START The data
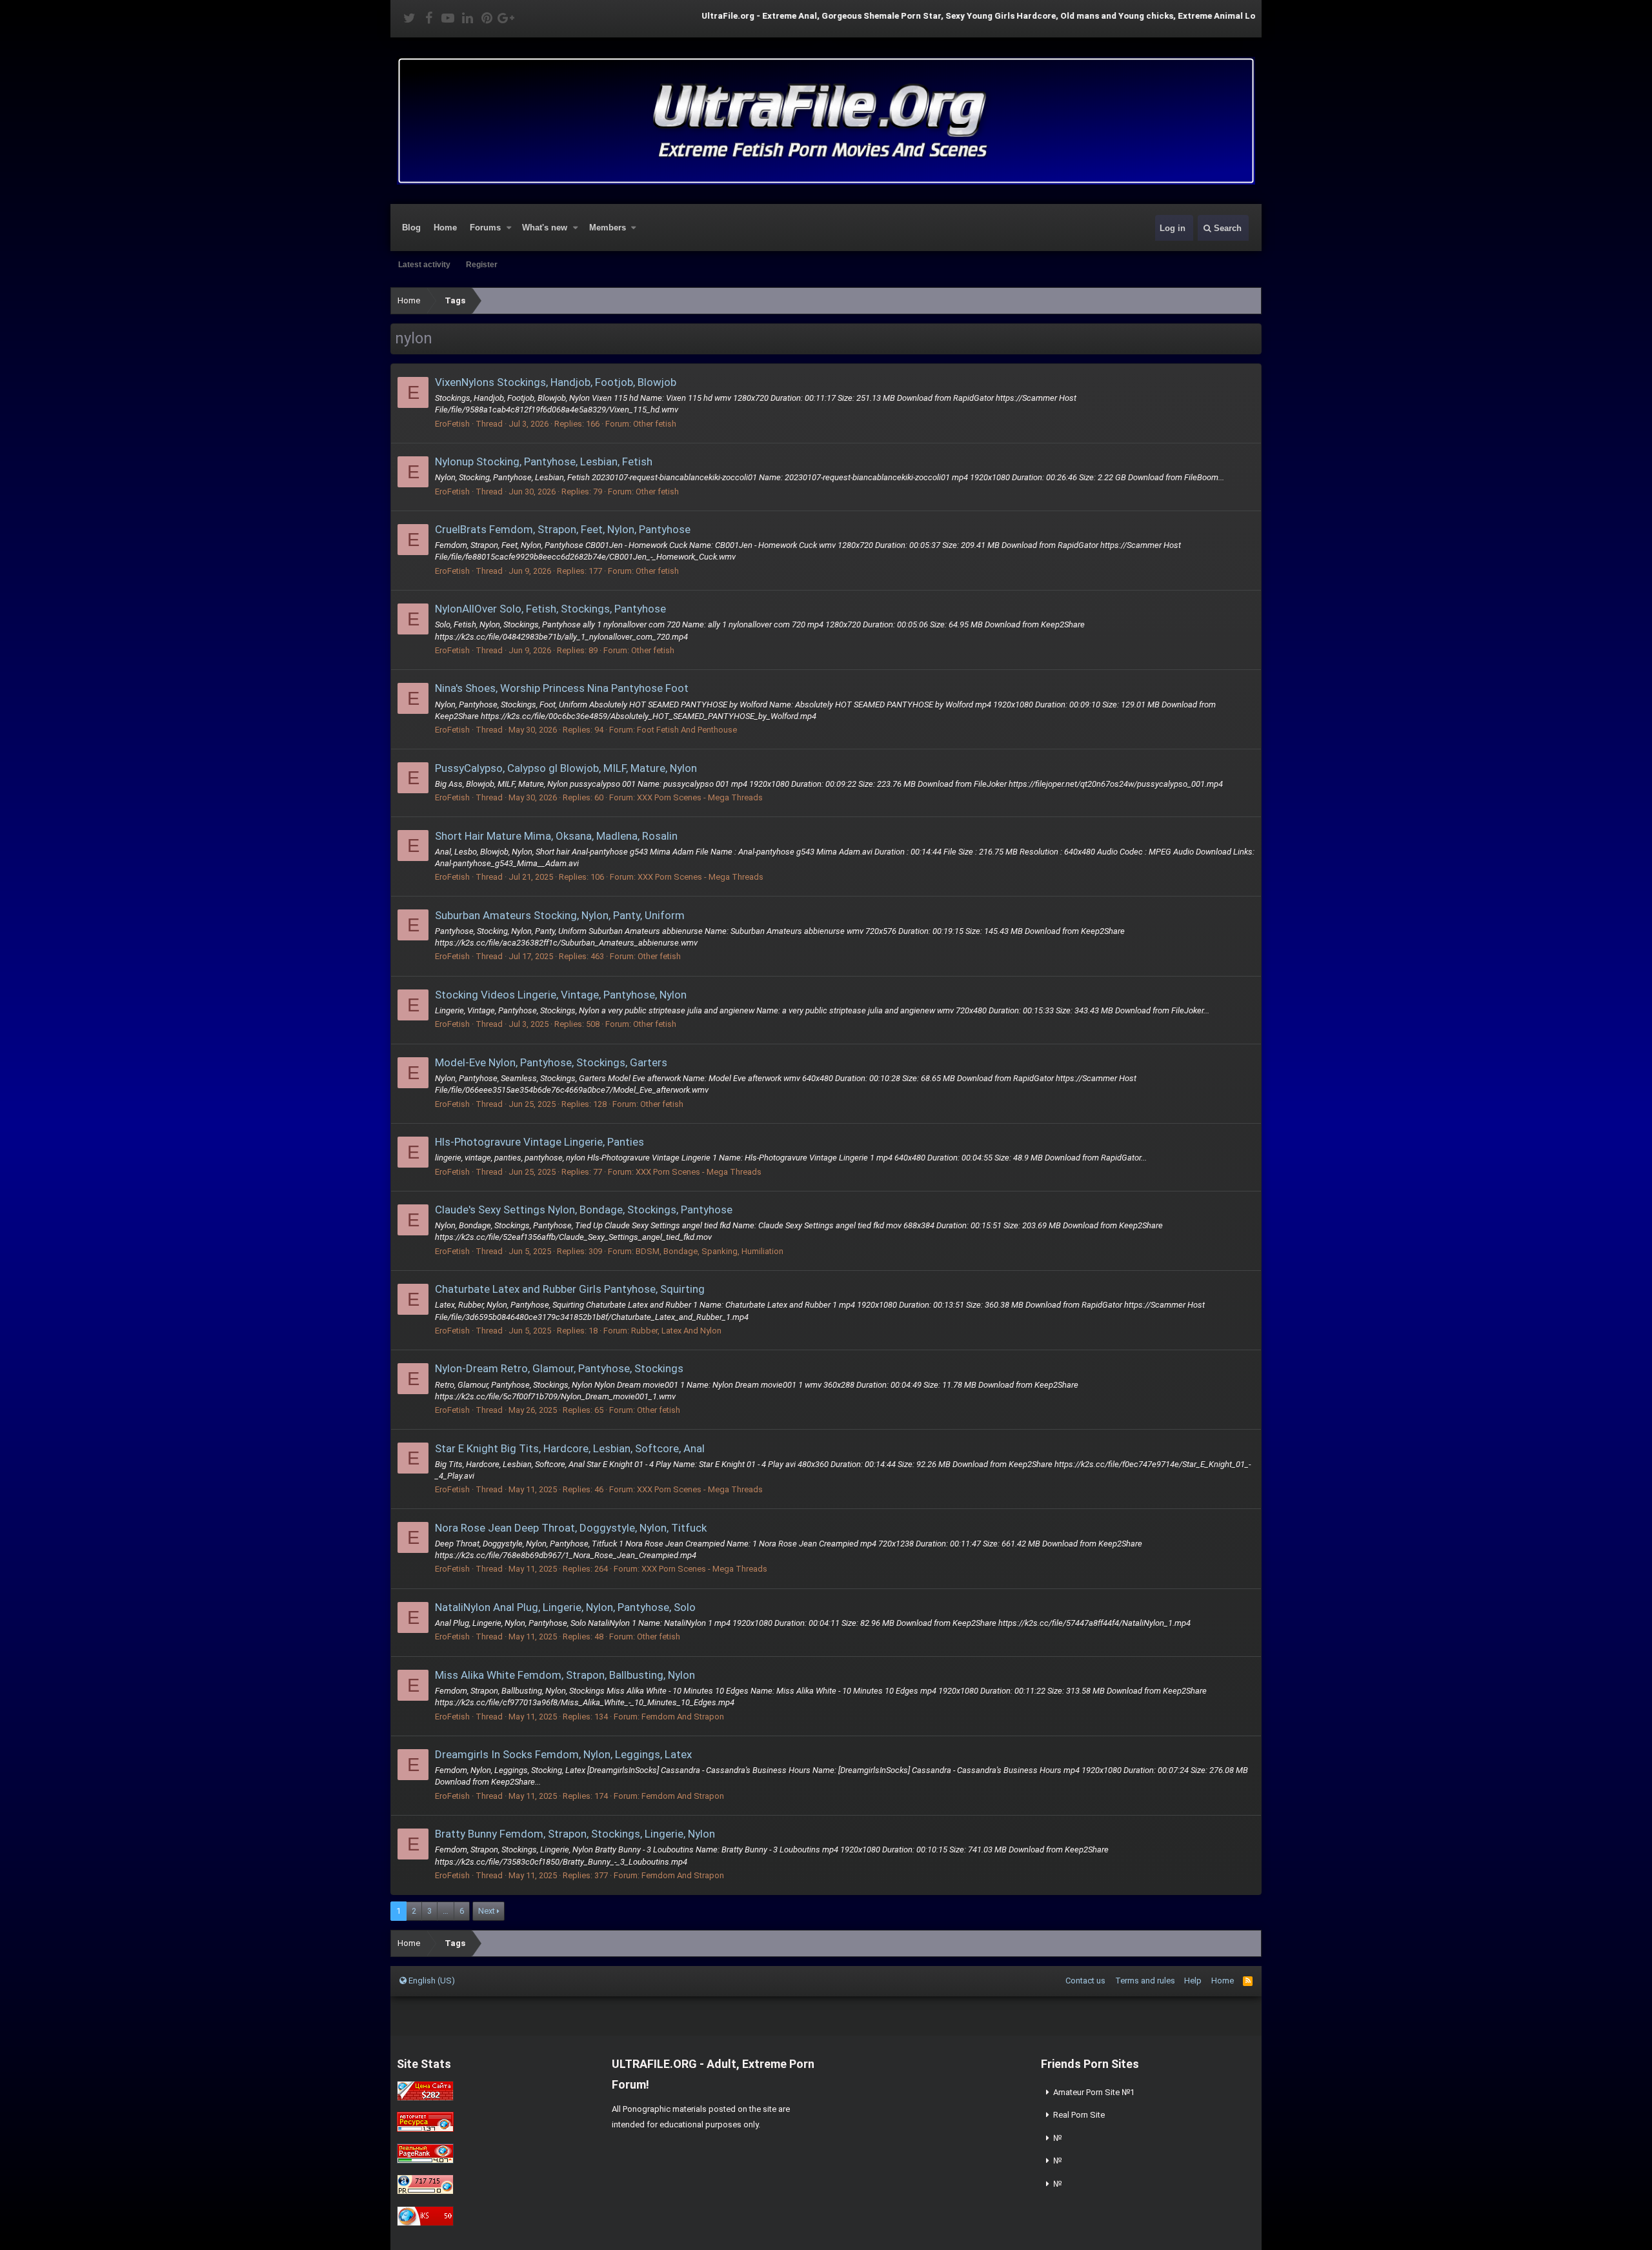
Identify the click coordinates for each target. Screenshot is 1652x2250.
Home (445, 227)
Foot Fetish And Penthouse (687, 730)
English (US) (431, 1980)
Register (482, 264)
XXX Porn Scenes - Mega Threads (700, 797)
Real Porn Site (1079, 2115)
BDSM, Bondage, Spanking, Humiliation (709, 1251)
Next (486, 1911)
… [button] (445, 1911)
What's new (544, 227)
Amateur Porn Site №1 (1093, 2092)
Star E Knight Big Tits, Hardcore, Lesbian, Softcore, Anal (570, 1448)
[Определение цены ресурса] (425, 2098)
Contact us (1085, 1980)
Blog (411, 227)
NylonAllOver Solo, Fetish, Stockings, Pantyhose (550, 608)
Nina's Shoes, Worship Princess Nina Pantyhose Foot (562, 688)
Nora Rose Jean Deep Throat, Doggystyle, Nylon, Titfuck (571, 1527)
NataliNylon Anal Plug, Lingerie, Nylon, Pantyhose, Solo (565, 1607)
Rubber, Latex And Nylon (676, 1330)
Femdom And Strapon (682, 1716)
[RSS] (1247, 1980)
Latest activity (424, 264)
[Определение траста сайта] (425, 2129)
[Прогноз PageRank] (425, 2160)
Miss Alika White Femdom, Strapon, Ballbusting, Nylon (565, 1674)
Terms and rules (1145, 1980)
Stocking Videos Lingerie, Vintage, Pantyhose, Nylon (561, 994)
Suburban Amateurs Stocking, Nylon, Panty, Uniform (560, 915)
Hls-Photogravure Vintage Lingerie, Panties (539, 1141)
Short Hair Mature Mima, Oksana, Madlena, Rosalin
END The data
Problem description
In the listing above, show every line with the word "Porn".

Task answer
XXX Porn Scenes - Mega Threads (700, 797)
Real Porn Site (1079, 2115)
Amateur Porn Site №1 (1093, 2092)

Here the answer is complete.